My first experience with Woody Allen’s Annie Hall was in the autumn of last year. I wasn’t entirely won over. I had seen bits and pieces of Allen’s oeuvre prior to the 1977 classic, and perhaps my expectations were a bit too high. While delighted and charmed by the romantic tale it was slightly unsatisfying.
We’re now back in autumn, and since last November I’ve seen Annie Hall a total of 10 times – and it has become my favorite film. Interspersed with romanticism, wit, and heartbreak, I’ve yet to witness a motion picture deliver the familiar story of two people falling in and out of love with as much care and affection.
I mention Annie Hall because it’s a prime example of my emotions towards a piece of art evolving over a series of repeated viewings.There haven’t been many occasions when my opinion of a particular film radically altered. However, I write here now knowing that my stance on a certain film has, indeed, changed.
For those unaware, in attending this year’s Toronto International Film Festival I published (to my knowledge) the first negative review of Rian Johnson’s latest endeavor Looper.
That column was met with a flurry of blind rage once linked to Rotten Tomatoes. The comments, which are now at 167 and counting, ranged from grammatically incorrect death threats to incoherent ad-hominem attacks.
The vile messages left by those few individuals who spend far too much time obsessing over the positive critical percentage of a movie didn’t bother me as much as their intolerance for criticism. Although few critics on the infamous website will actually defend their opinions in the comment section (I can’t blame them), I went ahead and spoke out against my indignant detractors.
In response, I wrote I was inclined to see Looper once more because of my unabashed admiration of Johnson’s 2006 modern-noir masterpiece Brick. After the unmitigated hostility towards my review continued with seemingly no conclusion, I started to contemplate the concept of opinions and how film critics seem to authoritatively wield them. One’s opinions, no matter the subject matter, should never be definitive. Especially when it comes to something as dense, enigmatic, and multi-faceted as cinema.

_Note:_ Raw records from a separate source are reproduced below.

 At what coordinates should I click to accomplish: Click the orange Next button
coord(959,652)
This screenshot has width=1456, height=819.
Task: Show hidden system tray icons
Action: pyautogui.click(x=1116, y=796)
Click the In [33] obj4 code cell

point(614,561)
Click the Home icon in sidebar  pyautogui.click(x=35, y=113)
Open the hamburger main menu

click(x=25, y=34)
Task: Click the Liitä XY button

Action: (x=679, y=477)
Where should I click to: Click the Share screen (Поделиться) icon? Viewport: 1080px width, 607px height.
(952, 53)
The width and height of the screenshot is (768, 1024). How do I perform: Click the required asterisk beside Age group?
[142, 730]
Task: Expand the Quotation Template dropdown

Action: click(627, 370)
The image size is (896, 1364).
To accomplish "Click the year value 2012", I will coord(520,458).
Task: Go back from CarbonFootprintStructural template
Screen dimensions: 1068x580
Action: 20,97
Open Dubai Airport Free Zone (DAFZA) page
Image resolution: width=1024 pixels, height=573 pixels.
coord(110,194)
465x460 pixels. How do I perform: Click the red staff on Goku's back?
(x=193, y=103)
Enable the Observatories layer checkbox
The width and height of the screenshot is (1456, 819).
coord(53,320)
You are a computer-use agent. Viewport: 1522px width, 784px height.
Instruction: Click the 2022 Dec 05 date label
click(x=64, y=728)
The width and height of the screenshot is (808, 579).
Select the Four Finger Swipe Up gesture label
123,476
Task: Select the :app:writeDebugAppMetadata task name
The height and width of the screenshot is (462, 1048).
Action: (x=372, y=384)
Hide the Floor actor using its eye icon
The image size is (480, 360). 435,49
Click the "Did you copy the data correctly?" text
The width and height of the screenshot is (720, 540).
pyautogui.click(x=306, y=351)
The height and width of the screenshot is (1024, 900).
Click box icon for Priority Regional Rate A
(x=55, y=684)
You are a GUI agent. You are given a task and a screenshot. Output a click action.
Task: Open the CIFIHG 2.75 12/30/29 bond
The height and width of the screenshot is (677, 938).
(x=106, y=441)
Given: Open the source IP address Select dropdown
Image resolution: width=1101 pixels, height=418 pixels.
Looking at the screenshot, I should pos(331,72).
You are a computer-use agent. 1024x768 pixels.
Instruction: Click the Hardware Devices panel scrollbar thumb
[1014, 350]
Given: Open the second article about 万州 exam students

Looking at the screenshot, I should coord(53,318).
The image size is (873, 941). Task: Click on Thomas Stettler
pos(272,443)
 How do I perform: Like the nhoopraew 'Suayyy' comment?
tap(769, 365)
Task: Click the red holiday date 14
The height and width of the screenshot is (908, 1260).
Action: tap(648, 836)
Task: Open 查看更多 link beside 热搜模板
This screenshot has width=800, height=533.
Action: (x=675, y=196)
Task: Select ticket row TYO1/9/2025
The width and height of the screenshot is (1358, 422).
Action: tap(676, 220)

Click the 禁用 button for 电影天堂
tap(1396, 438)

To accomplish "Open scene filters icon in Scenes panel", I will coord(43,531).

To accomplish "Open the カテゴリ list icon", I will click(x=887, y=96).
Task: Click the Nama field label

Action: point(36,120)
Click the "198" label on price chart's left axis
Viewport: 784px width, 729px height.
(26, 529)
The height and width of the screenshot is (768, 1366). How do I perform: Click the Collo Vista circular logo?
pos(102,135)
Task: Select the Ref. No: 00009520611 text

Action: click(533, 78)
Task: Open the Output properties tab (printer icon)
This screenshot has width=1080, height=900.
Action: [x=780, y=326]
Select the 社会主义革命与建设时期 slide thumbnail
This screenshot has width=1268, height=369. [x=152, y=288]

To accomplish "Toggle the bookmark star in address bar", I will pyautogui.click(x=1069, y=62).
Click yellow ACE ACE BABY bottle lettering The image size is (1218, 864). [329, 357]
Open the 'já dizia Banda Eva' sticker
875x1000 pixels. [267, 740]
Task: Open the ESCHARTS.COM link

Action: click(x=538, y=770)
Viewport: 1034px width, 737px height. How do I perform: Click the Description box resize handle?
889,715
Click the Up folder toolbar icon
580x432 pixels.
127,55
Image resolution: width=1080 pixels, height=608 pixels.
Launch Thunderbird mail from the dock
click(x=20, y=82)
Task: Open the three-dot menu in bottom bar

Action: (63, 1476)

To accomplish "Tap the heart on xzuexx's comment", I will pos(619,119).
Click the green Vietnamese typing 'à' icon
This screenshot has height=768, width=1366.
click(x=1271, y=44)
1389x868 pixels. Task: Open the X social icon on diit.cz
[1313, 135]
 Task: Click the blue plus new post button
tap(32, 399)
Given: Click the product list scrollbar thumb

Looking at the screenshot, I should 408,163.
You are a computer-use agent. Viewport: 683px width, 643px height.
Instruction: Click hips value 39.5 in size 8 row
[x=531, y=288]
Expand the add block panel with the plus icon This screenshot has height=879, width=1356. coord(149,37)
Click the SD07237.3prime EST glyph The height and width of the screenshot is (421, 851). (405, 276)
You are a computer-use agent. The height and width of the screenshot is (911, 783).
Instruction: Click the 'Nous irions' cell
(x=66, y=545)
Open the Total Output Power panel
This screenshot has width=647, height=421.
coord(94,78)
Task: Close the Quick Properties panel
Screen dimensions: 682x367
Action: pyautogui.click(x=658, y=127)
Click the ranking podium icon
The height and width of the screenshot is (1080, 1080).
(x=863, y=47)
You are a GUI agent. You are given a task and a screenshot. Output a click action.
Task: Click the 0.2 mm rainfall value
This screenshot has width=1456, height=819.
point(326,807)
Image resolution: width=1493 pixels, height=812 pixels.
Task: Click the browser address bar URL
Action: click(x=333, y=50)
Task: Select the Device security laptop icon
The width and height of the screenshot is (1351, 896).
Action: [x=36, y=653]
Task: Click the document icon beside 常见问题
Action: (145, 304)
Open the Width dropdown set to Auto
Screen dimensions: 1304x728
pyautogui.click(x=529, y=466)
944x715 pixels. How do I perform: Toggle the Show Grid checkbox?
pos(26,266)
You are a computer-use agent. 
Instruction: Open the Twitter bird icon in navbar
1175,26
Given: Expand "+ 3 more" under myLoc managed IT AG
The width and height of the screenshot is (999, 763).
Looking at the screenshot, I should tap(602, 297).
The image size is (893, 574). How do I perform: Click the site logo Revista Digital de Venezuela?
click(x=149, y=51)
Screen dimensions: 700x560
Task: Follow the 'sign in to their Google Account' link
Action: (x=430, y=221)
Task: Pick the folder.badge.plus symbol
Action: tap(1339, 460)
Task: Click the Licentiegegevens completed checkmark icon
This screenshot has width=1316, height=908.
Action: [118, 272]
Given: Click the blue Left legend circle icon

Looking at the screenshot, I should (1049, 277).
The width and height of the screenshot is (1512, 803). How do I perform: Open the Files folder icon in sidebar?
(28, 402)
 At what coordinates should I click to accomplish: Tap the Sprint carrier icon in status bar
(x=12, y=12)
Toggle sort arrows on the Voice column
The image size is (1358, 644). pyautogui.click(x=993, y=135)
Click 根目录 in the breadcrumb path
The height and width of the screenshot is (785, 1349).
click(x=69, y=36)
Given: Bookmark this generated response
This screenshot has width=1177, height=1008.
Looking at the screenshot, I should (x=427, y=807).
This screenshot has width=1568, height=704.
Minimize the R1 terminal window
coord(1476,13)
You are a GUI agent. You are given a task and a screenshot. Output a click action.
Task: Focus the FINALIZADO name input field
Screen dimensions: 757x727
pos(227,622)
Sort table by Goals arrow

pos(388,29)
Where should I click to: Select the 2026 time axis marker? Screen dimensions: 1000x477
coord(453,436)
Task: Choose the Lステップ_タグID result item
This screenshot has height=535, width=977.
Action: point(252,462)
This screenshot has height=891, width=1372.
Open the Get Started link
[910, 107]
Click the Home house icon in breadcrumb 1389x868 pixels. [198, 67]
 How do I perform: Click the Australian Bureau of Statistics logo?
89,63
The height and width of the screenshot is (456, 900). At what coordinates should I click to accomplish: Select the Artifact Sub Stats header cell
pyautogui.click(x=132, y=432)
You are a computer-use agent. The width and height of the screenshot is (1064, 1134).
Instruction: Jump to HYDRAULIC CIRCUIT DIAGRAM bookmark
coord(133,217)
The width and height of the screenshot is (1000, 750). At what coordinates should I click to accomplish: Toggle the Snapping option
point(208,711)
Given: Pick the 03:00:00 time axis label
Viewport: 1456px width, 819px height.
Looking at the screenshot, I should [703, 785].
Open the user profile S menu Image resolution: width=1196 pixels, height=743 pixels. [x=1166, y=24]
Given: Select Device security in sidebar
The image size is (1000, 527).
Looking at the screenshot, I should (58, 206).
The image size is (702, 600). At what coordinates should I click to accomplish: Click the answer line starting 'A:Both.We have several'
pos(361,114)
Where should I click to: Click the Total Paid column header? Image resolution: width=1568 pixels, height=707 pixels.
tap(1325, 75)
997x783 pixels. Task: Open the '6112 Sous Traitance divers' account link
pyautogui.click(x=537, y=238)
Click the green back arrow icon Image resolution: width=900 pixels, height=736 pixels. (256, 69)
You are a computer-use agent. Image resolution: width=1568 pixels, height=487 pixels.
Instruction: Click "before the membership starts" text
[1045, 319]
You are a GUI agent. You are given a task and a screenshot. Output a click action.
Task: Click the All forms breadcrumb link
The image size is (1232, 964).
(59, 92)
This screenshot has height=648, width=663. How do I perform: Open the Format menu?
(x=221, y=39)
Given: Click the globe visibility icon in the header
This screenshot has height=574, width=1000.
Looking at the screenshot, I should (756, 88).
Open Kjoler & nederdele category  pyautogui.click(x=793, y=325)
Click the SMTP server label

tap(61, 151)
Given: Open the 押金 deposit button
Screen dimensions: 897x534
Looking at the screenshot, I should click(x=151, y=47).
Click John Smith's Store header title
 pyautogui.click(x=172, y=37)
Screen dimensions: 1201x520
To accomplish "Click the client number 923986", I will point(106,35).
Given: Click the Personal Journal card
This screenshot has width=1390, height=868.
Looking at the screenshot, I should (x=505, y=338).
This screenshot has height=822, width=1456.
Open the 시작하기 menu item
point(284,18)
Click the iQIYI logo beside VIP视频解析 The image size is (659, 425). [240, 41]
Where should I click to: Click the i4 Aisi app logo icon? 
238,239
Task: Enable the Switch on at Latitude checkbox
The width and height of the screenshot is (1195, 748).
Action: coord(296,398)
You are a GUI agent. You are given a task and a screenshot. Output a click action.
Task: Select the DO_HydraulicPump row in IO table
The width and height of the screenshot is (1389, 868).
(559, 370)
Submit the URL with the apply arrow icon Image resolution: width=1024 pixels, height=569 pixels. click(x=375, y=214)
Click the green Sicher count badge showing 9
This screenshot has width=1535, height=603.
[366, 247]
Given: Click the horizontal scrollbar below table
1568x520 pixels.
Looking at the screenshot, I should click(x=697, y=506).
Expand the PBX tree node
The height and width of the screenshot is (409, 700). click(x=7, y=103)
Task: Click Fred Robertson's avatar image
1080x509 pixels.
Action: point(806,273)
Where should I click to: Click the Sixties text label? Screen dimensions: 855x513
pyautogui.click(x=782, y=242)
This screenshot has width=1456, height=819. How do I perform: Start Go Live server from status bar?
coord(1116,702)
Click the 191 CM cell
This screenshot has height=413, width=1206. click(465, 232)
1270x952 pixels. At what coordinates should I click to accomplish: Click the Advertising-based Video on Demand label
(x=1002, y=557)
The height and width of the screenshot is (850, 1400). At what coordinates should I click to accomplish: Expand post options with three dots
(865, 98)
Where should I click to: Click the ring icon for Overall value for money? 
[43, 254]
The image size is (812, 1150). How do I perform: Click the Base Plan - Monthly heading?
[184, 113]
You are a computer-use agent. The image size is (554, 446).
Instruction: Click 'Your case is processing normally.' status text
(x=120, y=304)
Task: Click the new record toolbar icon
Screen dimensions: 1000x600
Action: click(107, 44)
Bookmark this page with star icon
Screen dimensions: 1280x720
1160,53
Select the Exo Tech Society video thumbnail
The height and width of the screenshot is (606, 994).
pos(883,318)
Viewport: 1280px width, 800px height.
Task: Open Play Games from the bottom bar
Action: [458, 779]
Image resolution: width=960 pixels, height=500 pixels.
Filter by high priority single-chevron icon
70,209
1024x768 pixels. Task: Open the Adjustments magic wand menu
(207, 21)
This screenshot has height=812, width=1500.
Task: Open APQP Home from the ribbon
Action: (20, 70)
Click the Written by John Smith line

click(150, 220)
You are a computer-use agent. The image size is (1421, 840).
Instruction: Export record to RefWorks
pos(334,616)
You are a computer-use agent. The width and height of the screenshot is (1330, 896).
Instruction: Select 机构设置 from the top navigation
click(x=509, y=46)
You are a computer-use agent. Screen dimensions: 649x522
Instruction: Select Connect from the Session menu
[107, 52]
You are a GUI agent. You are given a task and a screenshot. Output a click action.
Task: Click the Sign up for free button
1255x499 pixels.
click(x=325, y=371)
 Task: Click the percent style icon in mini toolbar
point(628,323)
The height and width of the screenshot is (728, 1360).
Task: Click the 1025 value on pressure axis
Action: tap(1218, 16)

And so last night I re-watched Looper with an open mind, hoping that I’d be satisfied and that my past criticisms would go by the wayside. Much to my surprise, my wish was granted. After two hours of being immersed in the atmospheric dystopian future Johnson had created, my initial opinion that the film failed to emotionally connect vanished. That’s not to say all my past criticisms are now invalid. But what I realized toward the back half of Looper is that I deeply misread some of the ideas and images on the screen.
Rian Johnson’s third directorial effort is not a Sci-fi film, it’s a human one. Yes, the characters operate in a world in which time travel is possible and a miniature Magneto-esque individual rules society. However, younger Joe’s (Joseph Gordon-Levitt) dream of paradise in France, older Joe’s (Bruce Willis) devotion to his lover, and Sara’s (Emily Blunt) commitment to her supernatural child are bound together by palpable emotion.
For every action there is a reaction. Through Looper Johnson perpetuates the philosophy that where we derive from influences who we are and what we’ll become. Even when the film spirals out of control, echoing the rhythms and designs of futuristic masterworks like Blade Runner and Minority Report, Looper always remains both intellectually stimulating and mystifying.
This will not be the last time a piece of filmmaking that will ignite polarizing responses upon repeated viewings. Nor would I want it to be. Film has the unique ability to evolve and devolve — influence and mold what we think and who we are. Some of my favorite films have become my favorite films by virtue of re-watching them. Imagine the vast amount of great works you or I may have missed out on if not for our practice of giving thoughtful films another chance?
For the record, I have no regret for my initial negative review of Looper. I have faith that what I wrote was a honest representation of how I felt towards the film at that moment. Writing about the movies isn’t easy and does not come natural. Being true to yourself should.